Mar 12, 2012 | Aucun commentaire sur Critique • «La ménagerie de verre» au Théâtre de la Commune

Critique de Anne-Marie Watelet

La Ménagerie de verre, un coeur mis à nu

Ce texte magnifique connut un triomphe en 1945 : premier succès pour T. Williams. Souvent porté à la scène (et non à l’écran comme l’avait prévu son auteur), c’est Jacques Nichet, épris de la pièce, qui cette fois l’a créée en 2009, et sa reprise aujourd’hui au théâtre de La Commune est une réjouissance !

Une chronique familiale placée en 1930, sur fond de crise économique et de dégradation sociale, dont une large part est autobiographique.

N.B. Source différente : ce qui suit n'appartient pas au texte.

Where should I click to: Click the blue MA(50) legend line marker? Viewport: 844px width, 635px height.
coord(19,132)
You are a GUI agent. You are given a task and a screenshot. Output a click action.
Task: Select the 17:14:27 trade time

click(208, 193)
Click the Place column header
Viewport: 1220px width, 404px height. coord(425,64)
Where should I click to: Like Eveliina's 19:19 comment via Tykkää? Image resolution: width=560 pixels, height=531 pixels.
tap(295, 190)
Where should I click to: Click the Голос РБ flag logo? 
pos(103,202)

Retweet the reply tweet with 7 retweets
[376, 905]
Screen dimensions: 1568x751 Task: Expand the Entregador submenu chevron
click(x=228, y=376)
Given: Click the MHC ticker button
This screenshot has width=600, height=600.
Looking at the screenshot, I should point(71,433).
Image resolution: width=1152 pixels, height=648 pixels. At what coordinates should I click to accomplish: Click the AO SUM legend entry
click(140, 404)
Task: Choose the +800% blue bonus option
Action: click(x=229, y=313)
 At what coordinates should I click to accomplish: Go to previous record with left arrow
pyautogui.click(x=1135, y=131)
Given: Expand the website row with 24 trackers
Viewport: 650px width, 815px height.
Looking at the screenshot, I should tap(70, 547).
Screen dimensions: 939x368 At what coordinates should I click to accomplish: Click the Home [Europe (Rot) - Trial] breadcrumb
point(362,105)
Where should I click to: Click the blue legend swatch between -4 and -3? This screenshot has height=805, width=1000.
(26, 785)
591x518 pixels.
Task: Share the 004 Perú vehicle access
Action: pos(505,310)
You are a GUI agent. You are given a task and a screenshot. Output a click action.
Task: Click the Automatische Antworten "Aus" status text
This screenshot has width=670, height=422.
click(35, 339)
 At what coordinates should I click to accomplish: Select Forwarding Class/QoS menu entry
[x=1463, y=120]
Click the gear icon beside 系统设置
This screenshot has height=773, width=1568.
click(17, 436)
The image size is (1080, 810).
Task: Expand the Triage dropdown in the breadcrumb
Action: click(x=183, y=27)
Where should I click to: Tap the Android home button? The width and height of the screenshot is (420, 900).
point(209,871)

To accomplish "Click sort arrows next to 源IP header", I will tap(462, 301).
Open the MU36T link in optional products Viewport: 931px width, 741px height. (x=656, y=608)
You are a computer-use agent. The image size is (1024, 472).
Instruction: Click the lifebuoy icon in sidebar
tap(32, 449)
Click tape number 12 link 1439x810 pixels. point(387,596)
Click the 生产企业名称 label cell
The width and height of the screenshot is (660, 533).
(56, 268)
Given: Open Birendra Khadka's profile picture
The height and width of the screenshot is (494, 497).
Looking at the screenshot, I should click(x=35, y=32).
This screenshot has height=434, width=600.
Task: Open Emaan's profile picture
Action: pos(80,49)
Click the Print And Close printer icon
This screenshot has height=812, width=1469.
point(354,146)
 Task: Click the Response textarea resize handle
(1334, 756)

Saint-Louis au nord des Etats-Unis. Amanda femme qui peine à vivre,  sa fille Laura, trop fragile pour construire son existence, et Tom le fils et narrateur – le double de l’auteur. Car tant le lieu que les trois personnages appartiennent à la vie récente de T. Williams qui confie : «… l’on trouvera les traces de mon cœur mis à nu… »  Tom, poète en l’âme, qui rêve de prendre le large pour fuir l’existence étriquée de cette maison et sa mère abusive. Il lui reste les virées nocturnes avec les copains, l’alcool, le cinéma surtout, qui font le désespoir de celle-ci. Laura, la petite sœur de verre tant aimée (la sœur de l’auteur était schizophrène), qui enferme son bonheur dans sa collection d’ animaux miniatures en verre. Le père les a quittés sans laisser d’adresse – comme le père de l’auteur – mais survit dans la mémoire. Et chaque scène est un souvenir, relayée par Tom qui raconte et livre son désarroi, ses aspirations, avec les mots pétris d’une poésie puissante et imagée.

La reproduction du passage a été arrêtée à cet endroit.